**Written exercise**
Please render every line of the records below as a Markdown table with the columns Row and Line, leaving out blank lines.

**Source data**
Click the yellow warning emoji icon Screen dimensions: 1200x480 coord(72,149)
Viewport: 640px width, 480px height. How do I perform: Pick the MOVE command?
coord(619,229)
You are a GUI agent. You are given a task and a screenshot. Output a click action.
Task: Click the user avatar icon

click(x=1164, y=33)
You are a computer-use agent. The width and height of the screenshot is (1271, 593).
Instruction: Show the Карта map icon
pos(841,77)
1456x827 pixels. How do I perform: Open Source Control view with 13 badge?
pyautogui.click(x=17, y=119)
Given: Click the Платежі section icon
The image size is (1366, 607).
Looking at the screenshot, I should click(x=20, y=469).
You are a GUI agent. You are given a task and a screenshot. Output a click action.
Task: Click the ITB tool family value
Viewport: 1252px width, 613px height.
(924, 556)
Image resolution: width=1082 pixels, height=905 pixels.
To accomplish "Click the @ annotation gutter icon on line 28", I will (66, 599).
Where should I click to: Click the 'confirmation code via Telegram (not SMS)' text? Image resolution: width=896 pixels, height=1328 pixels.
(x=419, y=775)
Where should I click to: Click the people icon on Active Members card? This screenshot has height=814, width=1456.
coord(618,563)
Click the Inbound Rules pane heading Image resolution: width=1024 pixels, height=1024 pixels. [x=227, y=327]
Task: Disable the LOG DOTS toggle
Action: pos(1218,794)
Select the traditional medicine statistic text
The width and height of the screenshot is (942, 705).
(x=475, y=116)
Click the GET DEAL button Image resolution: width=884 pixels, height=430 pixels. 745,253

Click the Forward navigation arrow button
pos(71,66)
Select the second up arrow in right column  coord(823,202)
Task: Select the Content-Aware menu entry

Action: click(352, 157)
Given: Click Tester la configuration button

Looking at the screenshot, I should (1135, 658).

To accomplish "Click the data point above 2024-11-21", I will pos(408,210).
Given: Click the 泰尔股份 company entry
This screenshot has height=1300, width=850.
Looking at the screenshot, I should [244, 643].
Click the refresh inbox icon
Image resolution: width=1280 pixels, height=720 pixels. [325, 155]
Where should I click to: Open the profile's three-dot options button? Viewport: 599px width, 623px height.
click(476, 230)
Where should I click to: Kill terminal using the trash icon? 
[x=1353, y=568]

**Completed exercise**
| Row | Line |
|---|---|
| 1 | Click the yellow warning emoji icon Screen dimensions: 1200x480 coord(72,149) |
| 2 | Viewport: 640px width, 480px height. How do I perform: Pick the MOVE command? |
| 3 | coord(619,229) |
| 4 | You are a GUI agent. You are given a task and a screenshot. Output a click action. |
| 5 | Task: Click the user avatar icon |
| 6 | click(x=1164, y=33) |
| 7 | You are a computer-use agent. The width and height of the screenshot is (1271, 593). |
| 8 | Instruction: Show the Карта map icon |
| 9 | pos(841,77) |
| 10 | 1456x827 pixels. How do I perform: Open Source Control view with 13 badge? |
| 11 | pyautogui.click(x=17, y=119) |
| 12 | Given: Click the Платежі section icon |
| 13 | The image size is (1366, 607). |
| 14 | Looking at the screenshot, I should click(x=20, y=469). |
| 15 | You are a GUI agent. You are given a task and a screenshot. Output a click action. |
| 16 | Task: Click the ITB tool family value |
| 17 | Viewport: 1252px width, 613px height. |
| 18 | (924, 556) |
| 19 | Image resolution: width=1082 pixels, height=905 pixels. |
| 20 | To accomplish "Click the @ annotation gutter icon on line 28", I will (66, 599). |
| 21 | Where should I click to: Click the 'confirmation code via Telegram (not SMS)' text? Image resolution: width=896 pixels, height=1328 pixels. |
| 22 | (x=419, y=775) |
| 23 | Where should I click to: Click the people icon on Active Members card? This screenshot has height=814, width=1456. |
| 24 | coord(618,563) |
| 25 | Click the Inbound Rules pane heading Image resolution: width=1024 pixels, height=1024 pixels. [x=227, y=327] |
| 26 | Task: Disable the LOG DOTS toggle |
| 27 | Action: pos(1218,794) |
| 28 | Select the traditional medicine statistic text |
| 29 | The width and height of the screenshot is (942, 705). |
| 30 | (x=475, y=116) |
| 31 | Click the GET DEAL button Image resolution: width=884 pixels, height=430 pixels. 745,253 |
| 32 | Click the Forward navigation arrow button |
| 33 | pos(71,66) |
| 34 | Select the second up arrow in right column  coord(823,202) |
| 35 | Task: Select the Content-Aware menu entry |
| 36 | Action: click(352, 157) |
| 37 | Given: Click Tester la configuration button |
| 38 | Looking at the screenshot, I should (1135, 658). |
| 39 | To accomplish "Click the data point above 2024-11-21", I will pos(408,210). |
| 40 | Given: Click the 泰尔股份 company entry |
| 41 | This screenshot has height=1300, width=850. |
| 42 | Looking at the screenshot, I should [244, 643]. |
| 43 | Click the refresh inbox icon |
| 44 | Image resolution: width=1280 pixels, height=720 pixels. [325, 155] |
| 45 | Where should I click to: Open the profile's three-dot options button? Viewport: 599px width, 623px height. |
| 46 | click(476, 230) |
| 47 | Where should I click to: Kill terminal using the trash icon?  |
| 48 | [x=1353, y=568] |